Die Kreuzung Hansator ist belebt. Im Takt der Ampel rauscht der Verkehr an der Hans-Böckler-Straße 60 vorbei. Werbeplakate, Tankstelle, Straßenbahn – in diesem Umfeld ist viel los. Und doch gibt es genau hier einen Ruhepol. Im blauen Gebäude auf der Ecke führen Barbara Niklaus und Melanie Ohr ihr Therapiezentrum Überseestadt. Menschen mit verschiedensten Problemen finden in ihrer Praxis Hilfe – ob bei Depressionen, Demenz, Schizophrenie oder Burn-out. Spezialisiert ist das Team auf schwersttraumatisierte Frauen. Seit 2015 gibt es das Therapiezentrum.
Für ihr Unternehmen haben die Ergotherapeutinnen am Donnerstag den diesjährigen Gründerinnenpreis von Belladonna bekommen. Niklaus und Ohr sehen das auch als Chance: Vielen sei nicht bekannt, dass mit Ergotherapie bei unterschiedlichsten Krankheitsbildern geholfen werden könne. Selbst Ärzten und Psychotherapeuten sei das nicht immer bewusst. Der Preis könne daran vielleicht etwas ändern.
Angefangen haben die beiden zu zweit. Heute gehören zum Team dreizehn Mitarbeiterinnen. "Plus zwei angestellte Therapiebegleithunde", sagt Ohr. Im Westend gibt es einen zweiten Standort. Behandelt werden im Therapiezentrum alle Altersgruppen, ob Kinder, Erwachsene oder Senioren. Vor allem sind es aber Frauen, die hier Unterstützung bekommen.

* * * * *

• Aufgabe: Auf welche Patientinnen ist das Team laut dem Text über das Therapiezentrum Überseestadt spezialisiert?

* * * * *

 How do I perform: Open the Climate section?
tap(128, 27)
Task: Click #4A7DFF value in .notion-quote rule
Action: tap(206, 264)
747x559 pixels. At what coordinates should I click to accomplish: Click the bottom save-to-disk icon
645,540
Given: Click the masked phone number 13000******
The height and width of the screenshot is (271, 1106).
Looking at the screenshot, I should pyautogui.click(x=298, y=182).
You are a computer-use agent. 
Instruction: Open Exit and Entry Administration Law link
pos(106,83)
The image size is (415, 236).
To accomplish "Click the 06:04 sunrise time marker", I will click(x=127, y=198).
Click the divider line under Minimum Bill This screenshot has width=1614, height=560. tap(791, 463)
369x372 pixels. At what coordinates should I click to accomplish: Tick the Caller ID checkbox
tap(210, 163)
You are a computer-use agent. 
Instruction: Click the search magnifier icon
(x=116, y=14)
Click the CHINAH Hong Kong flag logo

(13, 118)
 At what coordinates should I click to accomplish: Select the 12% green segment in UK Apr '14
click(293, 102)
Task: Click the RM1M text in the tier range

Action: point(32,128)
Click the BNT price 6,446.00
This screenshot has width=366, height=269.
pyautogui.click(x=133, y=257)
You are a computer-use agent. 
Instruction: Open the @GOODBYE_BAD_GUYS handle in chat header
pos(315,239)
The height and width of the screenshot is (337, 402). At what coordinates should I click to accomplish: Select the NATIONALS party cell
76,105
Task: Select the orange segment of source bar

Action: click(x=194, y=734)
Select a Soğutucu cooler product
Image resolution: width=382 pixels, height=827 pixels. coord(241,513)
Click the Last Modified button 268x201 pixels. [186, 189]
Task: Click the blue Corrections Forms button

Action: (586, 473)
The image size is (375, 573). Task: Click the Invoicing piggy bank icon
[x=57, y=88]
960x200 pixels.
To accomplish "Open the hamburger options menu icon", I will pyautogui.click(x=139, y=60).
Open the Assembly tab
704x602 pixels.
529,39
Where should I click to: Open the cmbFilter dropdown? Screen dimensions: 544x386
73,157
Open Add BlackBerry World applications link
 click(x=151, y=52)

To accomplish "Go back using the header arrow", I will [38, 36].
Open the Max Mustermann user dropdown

* * * * *

• Endgültige Antwort: Das Team ist auf schwersttraumatisierte Frauen spezialisiert.